Par son style de contre-culture, son option de travailler en chapelle fermée, son manque de discipline et son goût net de scandaliser, le mouvement CANO a suscité des réactions hostiles. L'opposition est venue surtout des milieux d'enseignement et des élites franco-ontariennes. De plus, CANO n'a jamais réussi, malgré son ambition avouée, à rejoindre les classes populaires dont il voulait pourtant exprimer la condition.

Mais cette phase d'opposition a été peu à peu surmontée comme en témoigne l'évolution du Théâtre du Nouvel-Ontario. Petit à petit, le TNO a établi des contacts avec les milieux de l'enseignement et un plus large public en participant au développement de la troupe amateur des Ka-O-Tiks. Il s'intéresse aujourd'hui activement au théâtre étudiant, en offrant des ateliers de formation et une collaboration aux troupes scolaires comme Les Draveurs de l'école Macdonald-Cartier. Il a diversifié ses productions pour y inclure du théâtre de répertoire, tout en poursuivant son travail de création.

On ne saurait évidemment réduire toute l'activité culturelle sudburoise à l'action du mouvement de CANO. Des chansonniers comne Robert Paquette et François Lemieux se sont fait connaître par leurs efforts personnels.

Bien avant l'apparition de CANO, le Centre des jeunes et de la culture de Sudbury s'attachait à la promotion des arts visuels et d'interprétation. Fondé il y a plus d'un quart de siècle, ce centre de loisirs le plus renommé de l'Ontario français a beaucoup apporté aux générations successives de jeunes qui ont passé dans ses murs. Le Centre a aussi fourni une aide indispensable à l'aménagement de la Slague, salle de spectacle qui remplit une fonction essentielle dans une des villes les plus défavorisées du Canada en termes d'équipement culturel.

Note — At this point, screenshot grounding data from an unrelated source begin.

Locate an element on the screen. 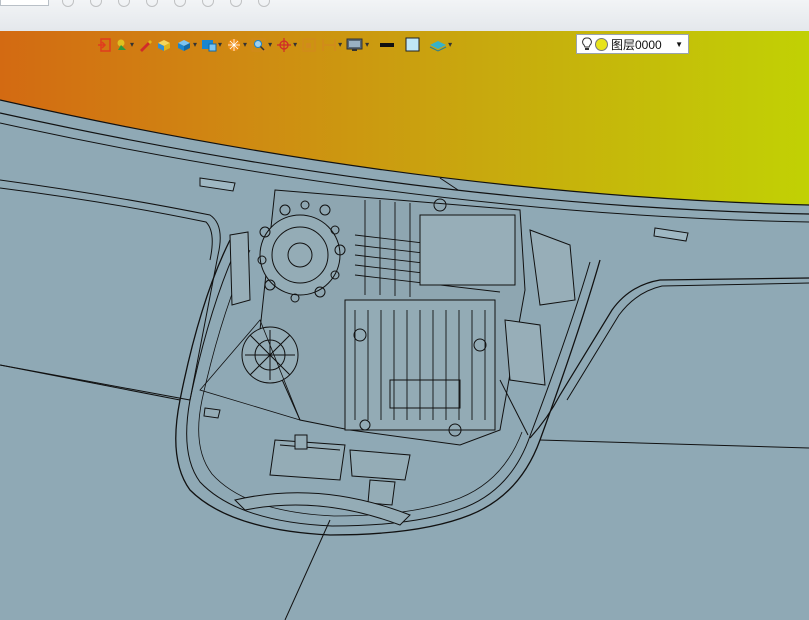 The image size is (809, 620). lightbulb-icon is located at coordinates (587, 44).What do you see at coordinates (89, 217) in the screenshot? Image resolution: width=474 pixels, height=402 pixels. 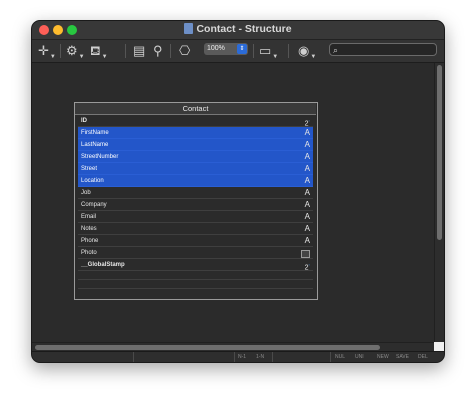 I see `field-name: Email` at bounding box center [89, 217]. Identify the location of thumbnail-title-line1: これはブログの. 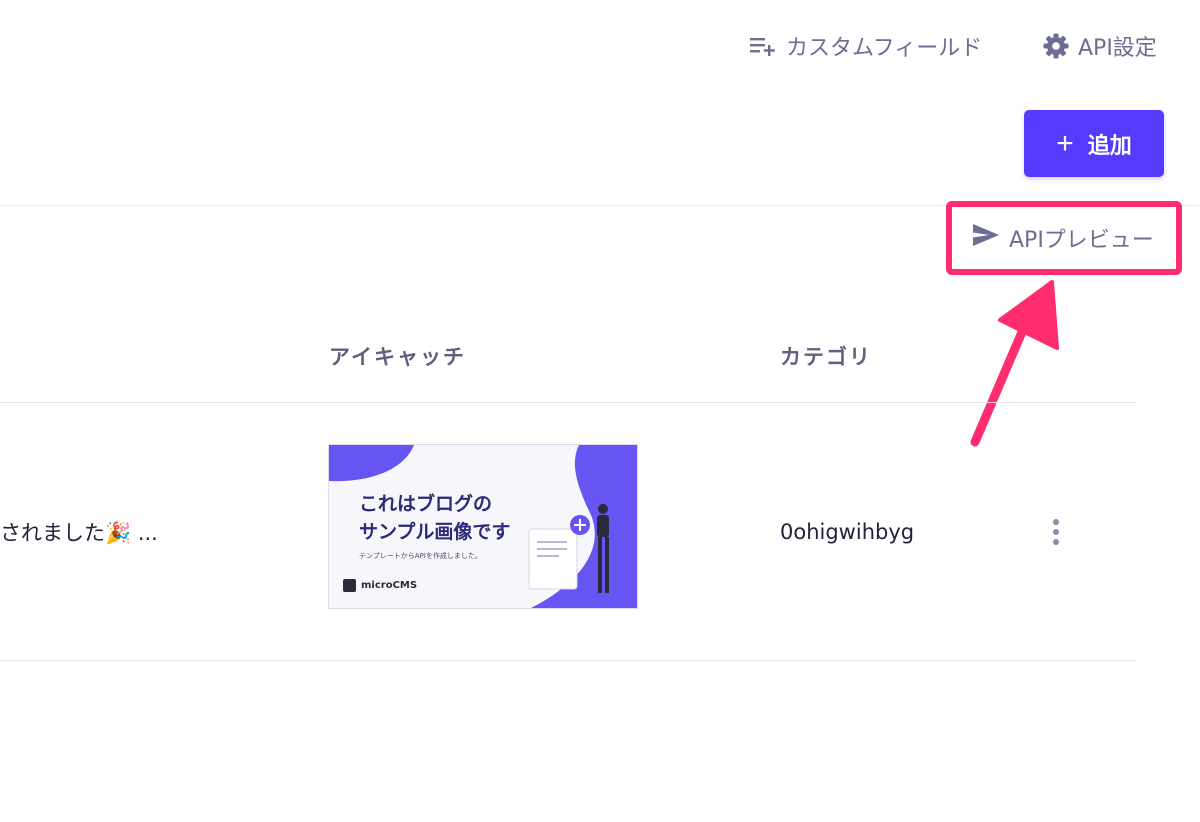
(426, 504).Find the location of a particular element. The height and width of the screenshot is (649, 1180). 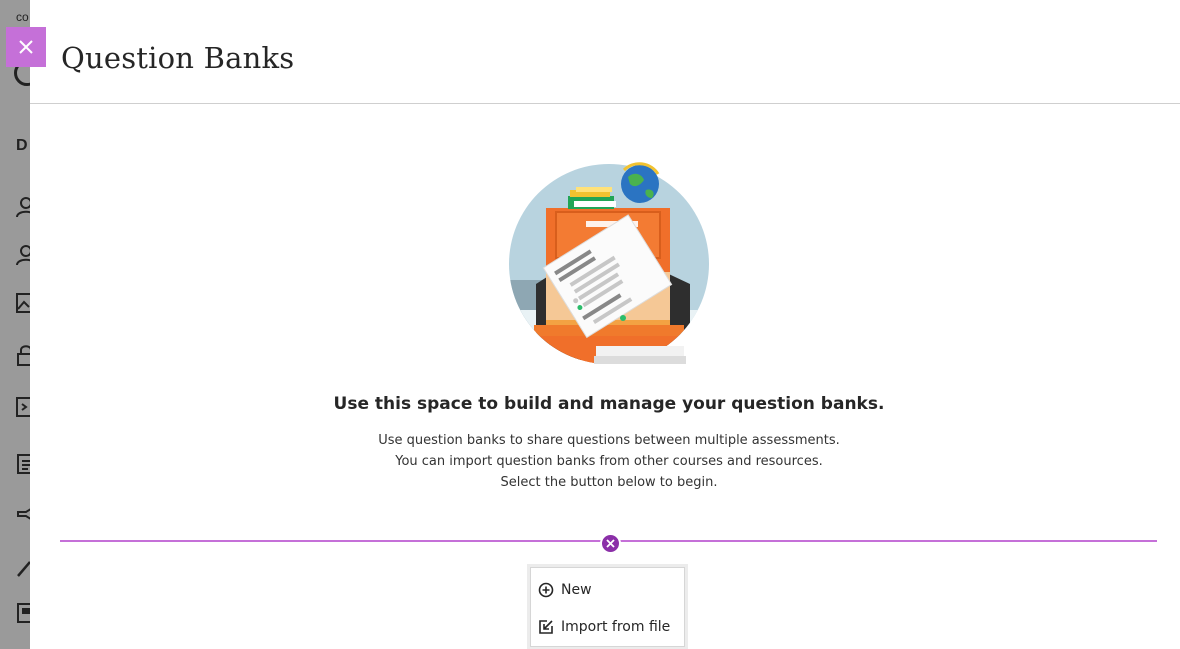

person-icon is located at coordinates (23, 208).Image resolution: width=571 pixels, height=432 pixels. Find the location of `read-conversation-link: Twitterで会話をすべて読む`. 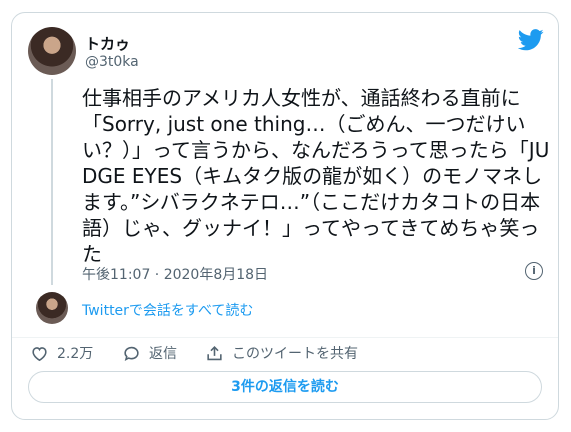

read-conversation-link: Twitterで会話をすべて読む is located at coordinates (168, 310).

Le conseil régional de l'ACFO a lui aussi joué un rôle important à Sudbury dans la promotion d'activités culturelles et artistiques. Il a été impliqué dans l'organisation de soirées culturelles et de spectacles, en particulier dans celles de la Nuit sur l'Étang et du festival Spectrum. Il a assuré la coordination de trois Festivals des Arts populaires. C'est surtout dans l'animation communautaire qu'il concentre aujourd'hui ses efforts.

Tiré de Pierre Savard, P. Beauchamp et P. Thompson, Cultiver sa différence. Rapport sur les arts dans la vie franco-ontarienne, Ottawa, Conseil des arts de l'Ontario, 1977, p. 73-76.